Your assignment:
Each line from the one holding "1188x582 pixels. At" through the final line of the data below is to be given again exactly, and no other line is to appear.

Collected data

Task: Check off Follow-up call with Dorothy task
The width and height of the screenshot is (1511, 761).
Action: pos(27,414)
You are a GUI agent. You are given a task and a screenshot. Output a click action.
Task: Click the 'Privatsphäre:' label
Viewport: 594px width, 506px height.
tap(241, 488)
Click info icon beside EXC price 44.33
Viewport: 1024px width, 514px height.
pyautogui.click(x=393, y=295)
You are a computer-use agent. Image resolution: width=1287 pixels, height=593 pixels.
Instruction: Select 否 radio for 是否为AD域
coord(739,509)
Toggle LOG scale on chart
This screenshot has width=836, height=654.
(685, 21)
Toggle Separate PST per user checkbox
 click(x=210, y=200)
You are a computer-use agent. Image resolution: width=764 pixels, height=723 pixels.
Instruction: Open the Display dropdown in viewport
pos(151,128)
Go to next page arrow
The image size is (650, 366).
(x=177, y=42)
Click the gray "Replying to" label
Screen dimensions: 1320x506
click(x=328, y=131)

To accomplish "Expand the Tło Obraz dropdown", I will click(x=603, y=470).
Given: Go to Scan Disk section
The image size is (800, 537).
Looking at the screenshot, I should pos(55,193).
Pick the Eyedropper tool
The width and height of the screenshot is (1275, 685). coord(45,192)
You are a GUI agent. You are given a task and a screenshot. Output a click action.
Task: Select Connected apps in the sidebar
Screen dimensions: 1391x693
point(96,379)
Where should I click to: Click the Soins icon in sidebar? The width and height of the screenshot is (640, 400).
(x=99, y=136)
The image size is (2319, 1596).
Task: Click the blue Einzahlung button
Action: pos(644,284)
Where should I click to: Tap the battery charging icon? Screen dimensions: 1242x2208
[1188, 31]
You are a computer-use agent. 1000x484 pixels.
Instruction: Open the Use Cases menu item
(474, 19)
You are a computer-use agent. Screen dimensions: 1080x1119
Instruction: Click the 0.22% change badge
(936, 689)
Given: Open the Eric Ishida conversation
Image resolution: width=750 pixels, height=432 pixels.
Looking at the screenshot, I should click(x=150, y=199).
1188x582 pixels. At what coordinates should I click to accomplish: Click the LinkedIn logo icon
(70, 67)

Solution for this exercise:
1188x582 pixels. At what coordinates should I click to accomplish: Click the LinkedIn logo icon
(70, 67)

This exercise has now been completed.